Research Snapshot: Common Cancer Treatments Could Inadvertently Contribute to Recurrence

A new study published in the Journal of Experimental Medicine shows how chemotherapy, radiation and targeted therapy could be inadvertently contributing to the recurrence of some cancers.

new study published in the Journal of Experimental Medicine shows how chemotherapy, radiation and targeted therapy could be inadvertently contributing to the recurrence of some cancers.

While these frontline therapies work well at killing cancer, they often leave behind dead or dying cancer cells, creating inflammation in the tumor’s microenvironment. According to the study, this inflammation creates an ideal setting for any remaining living cancer cells to flourish, often leading to a recurrence of the disease or possibly a secondary form of cancer. The study also pointed to a potential solution known as resolvins – a class of Omega 3-derived lipids.

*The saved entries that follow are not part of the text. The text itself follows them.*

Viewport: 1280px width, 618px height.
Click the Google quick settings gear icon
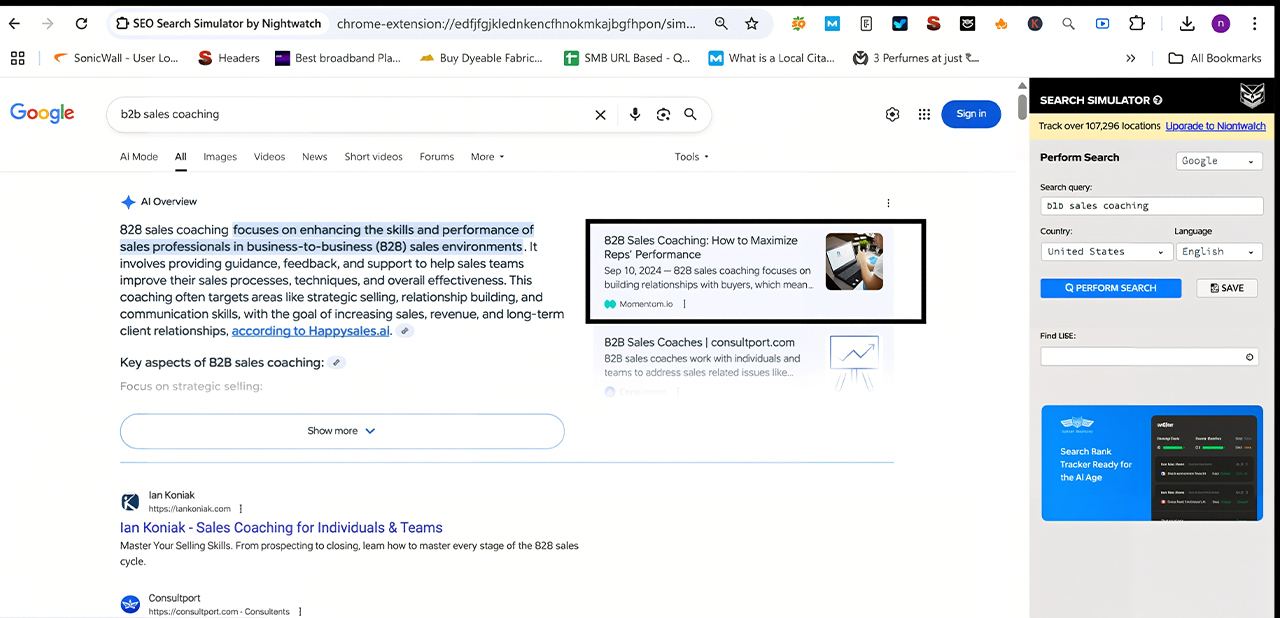[892, 114]
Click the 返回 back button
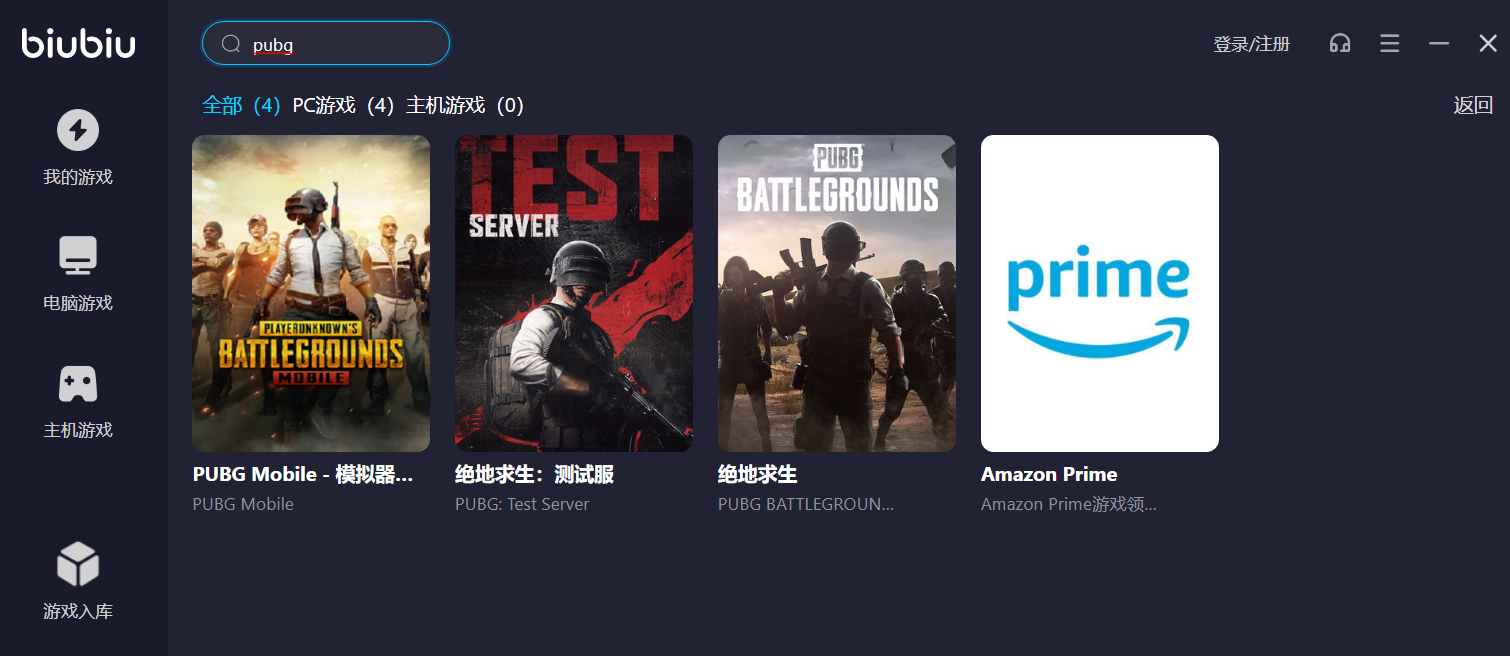 (x=1473, y=105)
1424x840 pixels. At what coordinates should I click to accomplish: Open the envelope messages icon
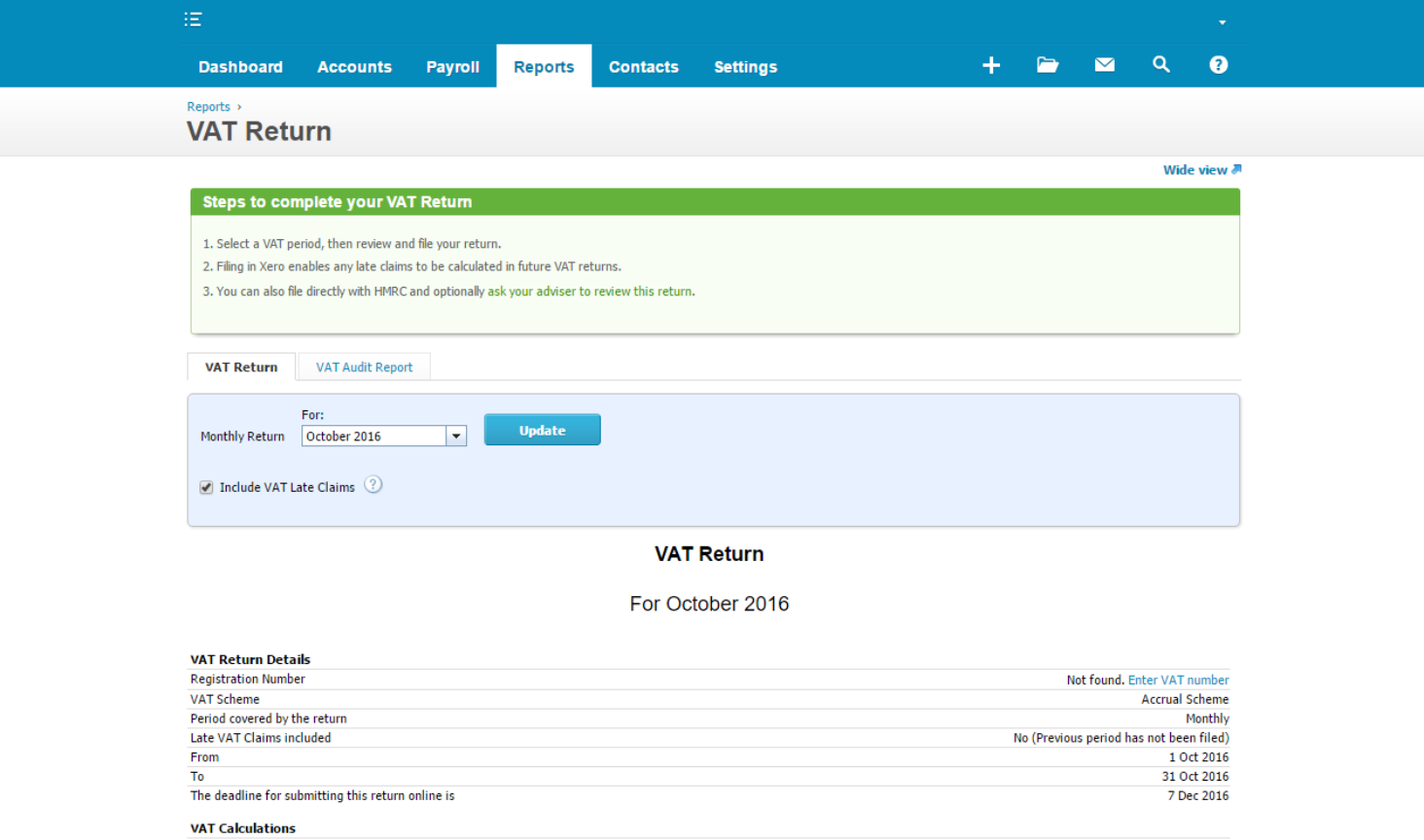(x=1104, y=65)
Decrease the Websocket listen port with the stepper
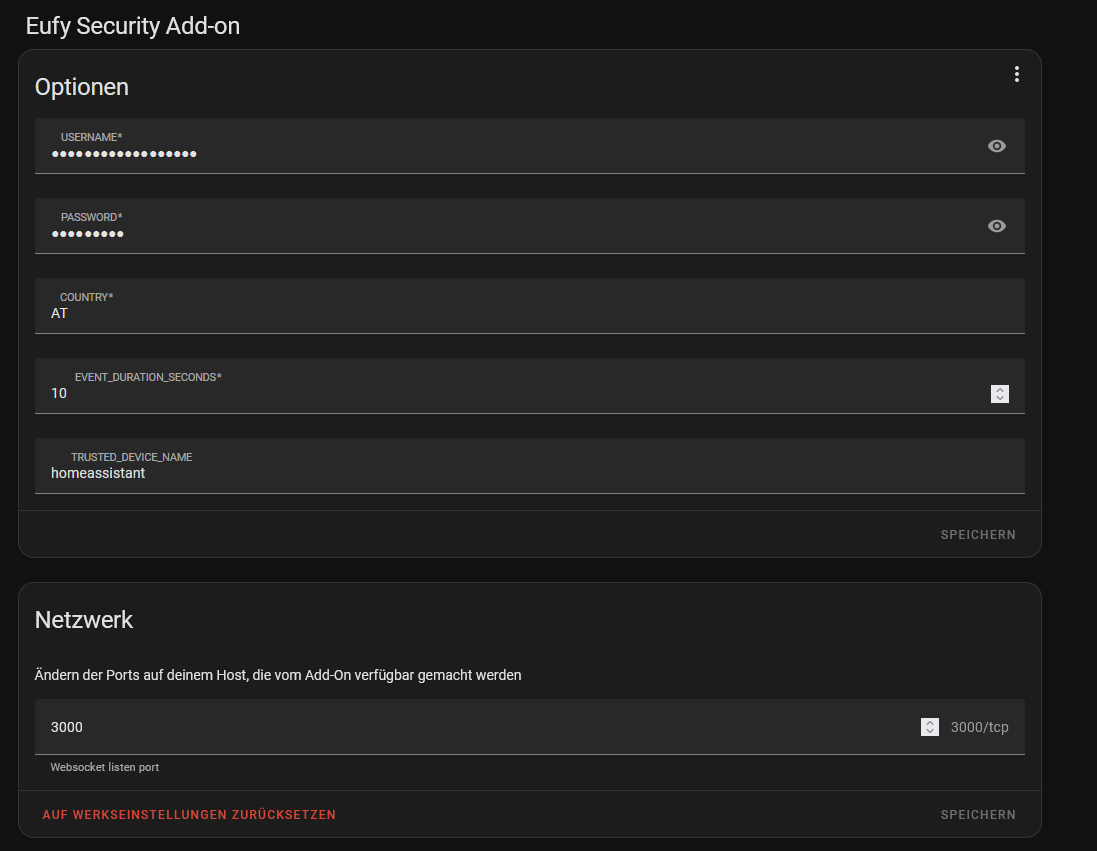This screenshot has height=851, width=1097. 929,731
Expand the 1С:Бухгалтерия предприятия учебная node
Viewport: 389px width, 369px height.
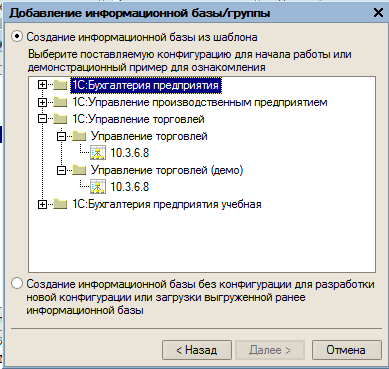point(42,204)
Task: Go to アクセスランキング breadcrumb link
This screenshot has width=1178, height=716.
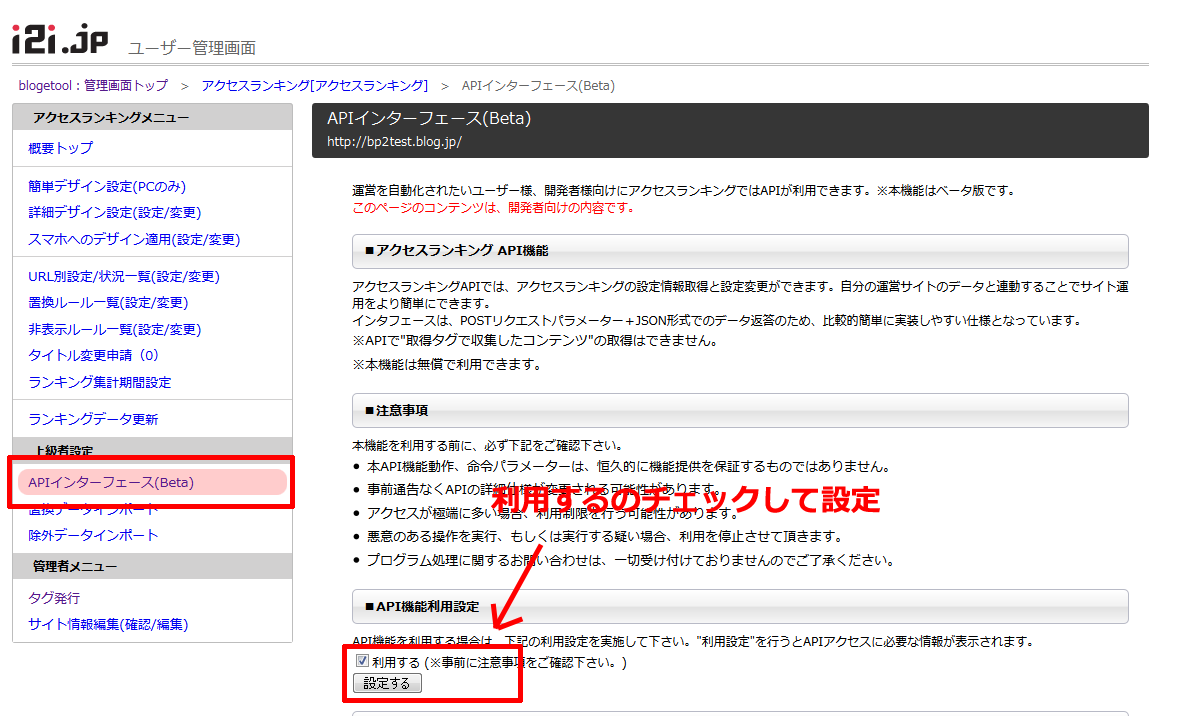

Researchers analyzed multiple types of cancer cells, including lung and pancreas cancer and T-cell lymphoma. They implanted a small amount of living cancer cells in a mouse and observed. While alone, these living cancer cells did not grow. However, when researchers added dead and dying cells – what you might expect after killing a tumor – the tumor growth skyrocketed.

Researchers then hypothesized if they could jump-start the body’s natural inflammation-reducing response, it would clear out the dead and dying cells that appear to promote the recurrence of cancer.

To do this, they injected resolvins into an animal model. That prompted macrophages, which are a special type of blood cell, to consume the dead and dying cells responsible for the inflammation.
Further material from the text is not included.